▶ Input records:
————

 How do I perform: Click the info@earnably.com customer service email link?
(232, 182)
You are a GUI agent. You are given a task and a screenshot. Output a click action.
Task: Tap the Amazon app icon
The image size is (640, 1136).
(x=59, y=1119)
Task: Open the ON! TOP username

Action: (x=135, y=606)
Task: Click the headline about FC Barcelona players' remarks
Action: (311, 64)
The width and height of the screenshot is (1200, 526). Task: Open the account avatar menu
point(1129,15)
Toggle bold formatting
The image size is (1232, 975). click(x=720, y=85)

————

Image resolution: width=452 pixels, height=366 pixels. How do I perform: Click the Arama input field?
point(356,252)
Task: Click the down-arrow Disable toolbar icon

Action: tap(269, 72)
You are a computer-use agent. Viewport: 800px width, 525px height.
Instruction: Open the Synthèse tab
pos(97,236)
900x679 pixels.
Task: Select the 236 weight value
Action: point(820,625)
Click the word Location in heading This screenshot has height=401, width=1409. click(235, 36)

————

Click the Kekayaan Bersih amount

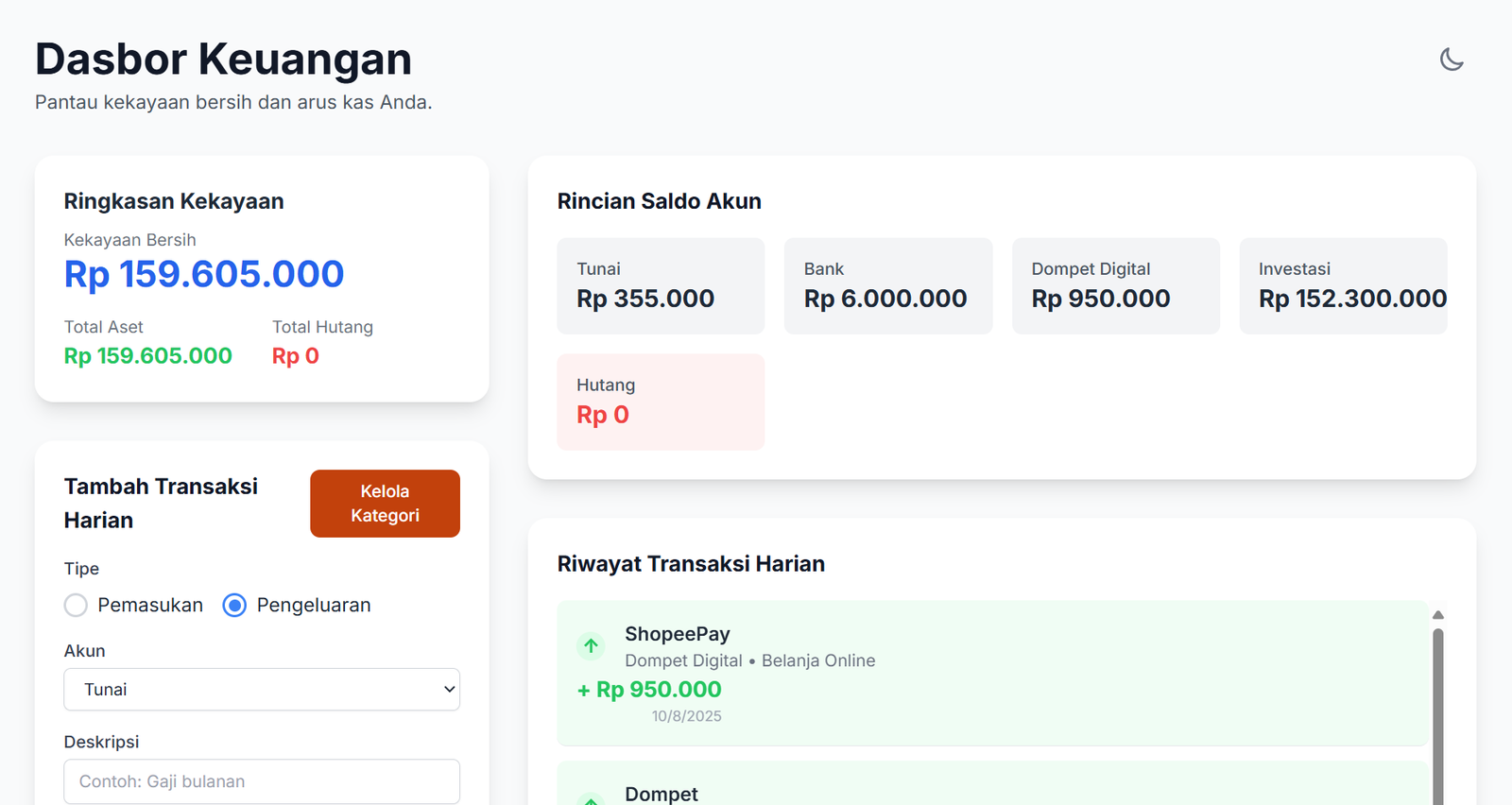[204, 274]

————

▶ Assigned task: Respond with nothing but the number of lines in the entries that contain the string "agent".

▶ Problem solution: 2